The Chronological Format
In this type of resume, you discuss your work background in reverse chronological order, detailing all your employers, their locations by city and state, your dates of employment, your job titles, and your key accomplishments and responsibilities.
Elaborate on the jobs where your activities are the most pertinent to your job objective. Say little, if anything, about your other assignments. This way, the prospective employers will focus on your strengths and qualifications. In the event that you've held more than one position at a company, concentrate on the job that's the most important.
List your accomplishments in the order in which they will present the strongest case for your capability. Also begin each one with an "action" word (don't begin by stating, "I. . . ") and use numbers to convey their extent. In addition, indent your accomplishments and precede. This type of layout will make your accomplishments stand out.
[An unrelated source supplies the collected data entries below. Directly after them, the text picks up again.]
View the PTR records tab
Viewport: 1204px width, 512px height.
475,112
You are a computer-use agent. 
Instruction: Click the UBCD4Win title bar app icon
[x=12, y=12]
When thinking about your different activities and accomplishments, be sure to include anything you've done that was new and different or, more important, innovative, and resourceful. Also state the specific benefit the company derived from your work.
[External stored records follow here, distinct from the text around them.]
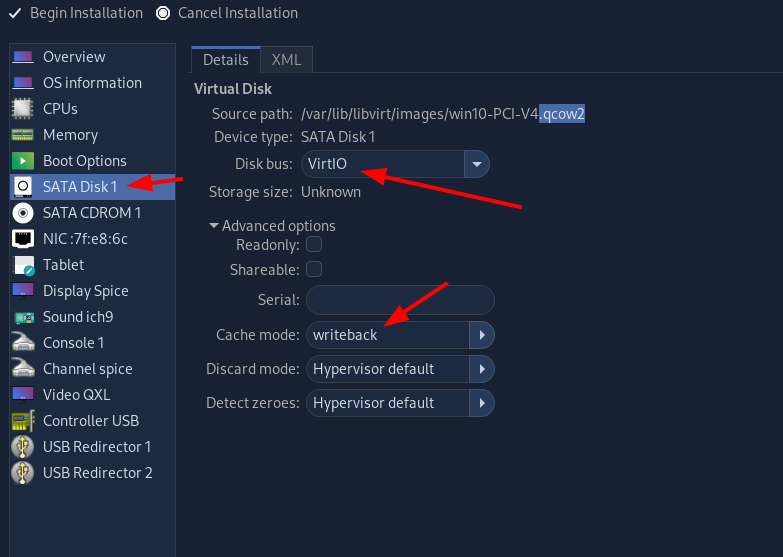Open the Memory RAM stick icon entry
The image size is (783, 557).
click(x=22, y=135)
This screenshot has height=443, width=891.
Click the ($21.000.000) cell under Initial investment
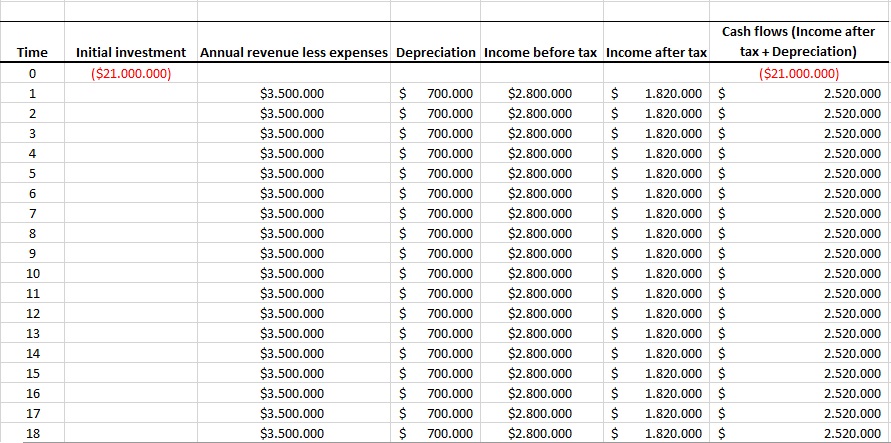pyautogui.click(x=130, y=74)
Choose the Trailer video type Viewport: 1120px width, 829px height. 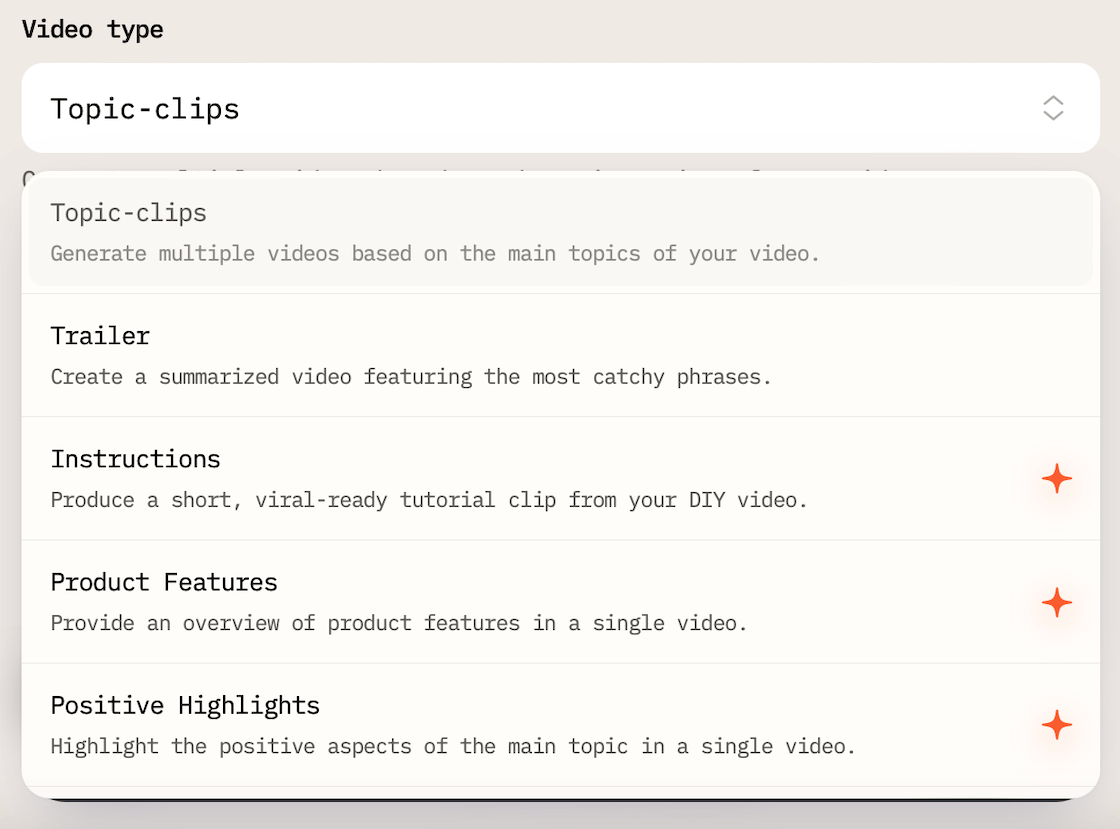point(100,336)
If your background is administrative and doesn't lend itself to visible accomplishments, then state your responsibilities, indicating their scope when possible. For example, cite the number of people or forms you processed each day, the dollar volume of the project you worked on, or the size of the facility, department, or company at which you worked.
When discussing responsibilities, it's acceptable to do so in a paragraph instead of in separate sentences preceded by a dash or bullet. Responsibilities are usually less dramatic than accomplishments and therefore don't warrant this special treatment.
In the event that you haven't worked in many years and are now reentering the work force, include any relevant part-time jobs or volunteer work. If your life as a college student has come to an end and you’re beginning your job search without having had a full time job, cite any part-time jobs and summer employment. Also note the portion of your education you may have paid for.
Possible titles for this section include "Experience," "Work Experience," "Professional Experience," and "Work Background."
The chronological format is best for job-seekers whose experience consists of progressive growth into positions of increased responsibility, since this format automatically emphasizes growth. Also, due to the prominence of employers' names, the format will highlight the fact that you've worked for prestigious companies, if this was the case.
The chronological approach can also present certain problems. First of all, if your current or most recent position doesn't directly relate to your job objective, you may instantly be disqualified as a candidate. Employers usually prefer to hire people who are currently performing closely related work, since this will enable them to make an immediate contribution. This is a particular problem for job-seekers who are trying to change careers as well as for individuals whose pertinent experience appears toward the end of their resume. Often, these people's resumes aren't read in their entirety and employers fail to learn about their qualifications. (The functional-chronological format will prevent this situation from occurring.)
Second, this format may force you to include experiences that you would prefer not to mention, such as a reduction in responsibilities or having held positions that are unrelated to your job objective.
Third, because the chronological format includes dates of employment, it will reveal periods of unemployment and job-hopping, as well as the fact that you have spent only a short amount of time in a certain position, should any of these be the case.
The Functional-Chronological Format
In this format, you discuss your accomplishments and responsibilities according to function, or type of activity performed, and then state your employment history in reverse chronological order. Including job titles is optional. Since the functional headings immediately call attention to your strengths, it's less important to use bullets or dashes to highlight your accomplishments.
There are four advantages to the functional-chronological format:
First, you can instantly set forth any part of your background (the experience may be buried in a chronological resume).
Second, you can convey that you have expertise in several functional areas. For example, you can highlight a dual capability in any of the following; administration, data processing, engineering, finance, manufacturing, marketing, research and development, or sales; or you can include knowledge of a particular industry, product line, or service, or the fact that you have a particular set of skills in a certain area. This latitude is especially useful to senior-level job-seekers who have both breadth and depth of experience.
Third, because the format begins with strengths and accomplishments, it diminishes the impact of liabilities such as job-hopping and periods of unemployment. These shortcomings aren't noted until after qualifications have been clearly established.
Fourth, the format will conceal a history of unrelated positions, a background that is frowned upon by employers since it demonstrates a lack of career direction.
The functional-chronological format is especially effective for job-seekers who want to make a career change, since it doesn't start with their most recent experience, which is usually inapplicable, as the chronological format does. Career-changers can also highlight those parts of their backgrounds that would usually appear toward the end of a chronological resume such as community activities and hobbies when they would demonstrate their qualifications for the position they're pursuing.